Esperó trece días y aún nada. Volvió a casa de la señora Ermelina, allí tenía la sensación de estar más cerca del frente de batalla, de poder tener noticias de primera mano. Le buscaron una chiquilla de Ciocciaria, espléndida y magníficamente adiestrada, pero que, de tan tosca e inculta, parecía un animal. Concluida la ceremonia, se encontró en el salón a otra chica, una joven señora casada hacía poco.

«¿Verdad que se parece un poco a Laide?»

Él respondió que sí por cortesía, pero no era verdad ni por asomo. La muchacha, echada en el sofá con expresión melancólica y aburrida, enseñaba sus hermosas piernas llenitas y firmes, desproporcionadas con su complexión, y lo miraba con indiferencia: total, aquel señor no era para ella aquel día. Después las dos chicas se marcharon.

«Dígame, señora, ¿ha sabido algo por casualidad?»

«¿De Laide?»

«Exactamente».

«No, no he sabido nada».

«Bueno, pues, quisiera que me hiciese una promesa».

«Si puedo, con mucho gusto».

«Pues mire: si por casualidad le telefonea Laide, debería comunicármelo en seguida».

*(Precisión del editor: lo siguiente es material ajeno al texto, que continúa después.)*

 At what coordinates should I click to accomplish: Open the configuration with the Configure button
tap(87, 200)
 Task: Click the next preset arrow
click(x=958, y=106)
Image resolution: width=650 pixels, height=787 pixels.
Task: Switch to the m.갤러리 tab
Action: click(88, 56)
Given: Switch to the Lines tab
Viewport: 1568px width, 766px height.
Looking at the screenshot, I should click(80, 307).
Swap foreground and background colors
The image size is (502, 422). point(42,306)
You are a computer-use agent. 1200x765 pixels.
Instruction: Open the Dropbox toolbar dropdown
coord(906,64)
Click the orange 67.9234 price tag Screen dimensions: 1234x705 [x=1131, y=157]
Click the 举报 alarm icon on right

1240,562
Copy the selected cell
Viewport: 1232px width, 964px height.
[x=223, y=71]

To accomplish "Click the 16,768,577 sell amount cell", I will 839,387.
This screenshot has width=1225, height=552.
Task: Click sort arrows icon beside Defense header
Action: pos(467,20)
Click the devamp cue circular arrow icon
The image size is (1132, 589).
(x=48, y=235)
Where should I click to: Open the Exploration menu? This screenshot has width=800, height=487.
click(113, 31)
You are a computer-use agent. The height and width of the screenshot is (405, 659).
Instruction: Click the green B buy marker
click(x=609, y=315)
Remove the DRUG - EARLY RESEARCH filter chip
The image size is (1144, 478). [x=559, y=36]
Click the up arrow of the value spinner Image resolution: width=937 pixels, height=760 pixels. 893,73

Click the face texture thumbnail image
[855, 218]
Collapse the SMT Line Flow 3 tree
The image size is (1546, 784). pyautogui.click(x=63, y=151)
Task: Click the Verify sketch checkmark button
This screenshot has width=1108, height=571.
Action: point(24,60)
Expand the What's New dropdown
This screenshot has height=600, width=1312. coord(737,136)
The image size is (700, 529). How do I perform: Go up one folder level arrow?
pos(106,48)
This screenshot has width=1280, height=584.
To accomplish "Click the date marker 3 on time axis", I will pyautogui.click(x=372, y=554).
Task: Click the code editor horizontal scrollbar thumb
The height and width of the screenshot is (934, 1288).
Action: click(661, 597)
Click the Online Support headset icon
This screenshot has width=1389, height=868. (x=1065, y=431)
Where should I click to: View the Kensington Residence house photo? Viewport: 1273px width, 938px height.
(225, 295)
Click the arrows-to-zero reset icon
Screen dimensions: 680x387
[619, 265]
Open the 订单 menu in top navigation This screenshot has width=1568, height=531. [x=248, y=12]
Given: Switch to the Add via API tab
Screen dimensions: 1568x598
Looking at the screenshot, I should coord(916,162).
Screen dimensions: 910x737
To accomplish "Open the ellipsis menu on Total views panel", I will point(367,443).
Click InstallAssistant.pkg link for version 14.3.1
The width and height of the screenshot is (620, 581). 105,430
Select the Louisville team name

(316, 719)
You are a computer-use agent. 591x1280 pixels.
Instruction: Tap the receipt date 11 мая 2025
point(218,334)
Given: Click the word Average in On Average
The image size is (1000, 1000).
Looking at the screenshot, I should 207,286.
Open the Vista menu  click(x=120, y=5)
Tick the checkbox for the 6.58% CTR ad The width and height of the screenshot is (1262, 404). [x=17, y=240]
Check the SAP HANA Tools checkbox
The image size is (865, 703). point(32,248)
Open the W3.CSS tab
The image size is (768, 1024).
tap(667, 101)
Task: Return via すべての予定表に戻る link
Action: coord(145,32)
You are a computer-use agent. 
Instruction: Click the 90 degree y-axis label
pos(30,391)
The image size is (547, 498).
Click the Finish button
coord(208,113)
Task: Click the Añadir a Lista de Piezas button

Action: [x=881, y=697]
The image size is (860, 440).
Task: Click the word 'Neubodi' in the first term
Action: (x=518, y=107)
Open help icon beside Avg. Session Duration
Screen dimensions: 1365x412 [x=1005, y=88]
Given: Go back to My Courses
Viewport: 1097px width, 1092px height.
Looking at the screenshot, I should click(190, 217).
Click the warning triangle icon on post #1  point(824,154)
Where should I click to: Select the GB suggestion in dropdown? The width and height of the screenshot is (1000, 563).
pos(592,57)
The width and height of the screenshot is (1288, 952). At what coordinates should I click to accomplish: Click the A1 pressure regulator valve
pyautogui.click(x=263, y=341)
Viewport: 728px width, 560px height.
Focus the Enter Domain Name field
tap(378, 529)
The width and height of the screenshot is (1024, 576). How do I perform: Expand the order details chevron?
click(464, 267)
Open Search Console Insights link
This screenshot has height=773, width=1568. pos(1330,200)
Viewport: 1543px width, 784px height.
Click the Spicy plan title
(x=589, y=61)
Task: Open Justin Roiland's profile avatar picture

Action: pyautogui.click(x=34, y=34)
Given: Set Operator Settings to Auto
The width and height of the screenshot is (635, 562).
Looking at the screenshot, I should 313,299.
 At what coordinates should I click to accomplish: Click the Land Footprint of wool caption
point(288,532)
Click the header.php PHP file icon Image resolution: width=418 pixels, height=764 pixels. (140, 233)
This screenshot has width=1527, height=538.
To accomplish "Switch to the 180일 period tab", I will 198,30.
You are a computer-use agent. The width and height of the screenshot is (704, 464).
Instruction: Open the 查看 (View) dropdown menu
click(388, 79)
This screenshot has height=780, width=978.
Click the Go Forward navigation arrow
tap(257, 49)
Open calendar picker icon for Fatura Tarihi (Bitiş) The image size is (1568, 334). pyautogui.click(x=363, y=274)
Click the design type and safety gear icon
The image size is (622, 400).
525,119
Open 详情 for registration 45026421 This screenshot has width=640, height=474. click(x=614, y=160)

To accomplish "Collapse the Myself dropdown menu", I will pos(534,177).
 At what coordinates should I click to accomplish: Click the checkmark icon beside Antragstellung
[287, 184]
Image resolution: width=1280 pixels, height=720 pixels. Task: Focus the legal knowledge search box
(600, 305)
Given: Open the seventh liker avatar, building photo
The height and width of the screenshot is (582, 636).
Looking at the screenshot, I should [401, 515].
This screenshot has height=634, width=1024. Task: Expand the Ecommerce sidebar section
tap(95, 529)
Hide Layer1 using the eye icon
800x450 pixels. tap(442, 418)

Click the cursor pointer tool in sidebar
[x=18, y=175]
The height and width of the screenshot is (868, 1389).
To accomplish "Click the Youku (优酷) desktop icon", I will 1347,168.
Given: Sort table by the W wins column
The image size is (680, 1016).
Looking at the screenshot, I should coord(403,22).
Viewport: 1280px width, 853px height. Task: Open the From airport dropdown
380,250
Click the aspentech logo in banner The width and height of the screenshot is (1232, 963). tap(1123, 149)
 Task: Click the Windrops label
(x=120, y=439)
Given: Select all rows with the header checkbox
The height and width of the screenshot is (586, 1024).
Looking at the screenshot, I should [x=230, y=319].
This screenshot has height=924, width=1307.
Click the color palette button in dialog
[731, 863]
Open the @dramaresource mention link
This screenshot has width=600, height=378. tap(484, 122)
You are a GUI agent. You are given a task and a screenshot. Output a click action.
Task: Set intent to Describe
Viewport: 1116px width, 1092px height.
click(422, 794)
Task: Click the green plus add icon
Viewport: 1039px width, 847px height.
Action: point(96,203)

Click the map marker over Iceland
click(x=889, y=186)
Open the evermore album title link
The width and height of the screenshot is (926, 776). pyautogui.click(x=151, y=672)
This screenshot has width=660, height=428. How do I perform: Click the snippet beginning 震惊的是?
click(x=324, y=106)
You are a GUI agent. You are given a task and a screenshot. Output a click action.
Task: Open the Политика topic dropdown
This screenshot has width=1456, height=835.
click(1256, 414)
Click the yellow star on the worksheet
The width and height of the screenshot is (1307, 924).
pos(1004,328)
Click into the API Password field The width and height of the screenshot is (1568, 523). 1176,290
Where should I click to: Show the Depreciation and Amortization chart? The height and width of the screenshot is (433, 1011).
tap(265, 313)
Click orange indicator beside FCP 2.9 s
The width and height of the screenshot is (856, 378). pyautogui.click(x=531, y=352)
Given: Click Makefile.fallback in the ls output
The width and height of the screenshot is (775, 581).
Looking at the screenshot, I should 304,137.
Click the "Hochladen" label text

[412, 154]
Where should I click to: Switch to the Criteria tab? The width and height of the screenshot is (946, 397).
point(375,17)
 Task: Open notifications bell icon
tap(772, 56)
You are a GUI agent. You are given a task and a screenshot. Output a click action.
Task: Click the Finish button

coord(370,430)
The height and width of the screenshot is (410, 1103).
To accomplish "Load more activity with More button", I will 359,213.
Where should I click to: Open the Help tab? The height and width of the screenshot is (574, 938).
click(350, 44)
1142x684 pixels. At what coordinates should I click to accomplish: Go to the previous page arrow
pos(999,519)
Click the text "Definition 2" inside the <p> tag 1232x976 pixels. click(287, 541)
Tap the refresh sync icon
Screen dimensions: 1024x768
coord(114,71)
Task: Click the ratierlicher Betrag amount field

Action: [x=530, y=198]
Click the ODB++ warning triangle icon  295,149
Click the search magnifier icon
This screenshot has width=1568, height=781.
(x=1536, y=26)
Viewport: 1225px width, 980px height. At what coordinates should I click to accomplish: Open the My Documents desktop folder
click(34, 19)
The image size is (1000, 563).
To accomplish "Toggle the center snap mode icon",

«Descuide, lo aviso en seguida, pero ya verá como no lo hará».

«No estaría mal preparar un encuentro como si yo fuera un nuevo conocido de usted y que me la encontrara ya desnuda en la cama. ¿Se imagina qué salto daría?»

«No, mire, eso no. Si Laide me telefonea, yo le aviso en seguida, pero nada más. Usted es un amigo mío. Después de lo sucedido, yo no quiero a Laide en mi casa».

«Pero, ¿era una de las que tenían éxito, ¿no?» Antonio sentía un gusto perverso por herirse y hurgar en la llaga.

«No puedo decir que no. El año pasado tuvimos una buena temporada con ella, Flora y Cristina».

«Y dígame, ¿la última vez que vino fue conmigo?»

«Exactamente».

«¿Aquel día que se marchó a Roma?»

«Ya veo que lo recuerda. Exactamente aquel día, pero Dios sabe si iría a Roma después».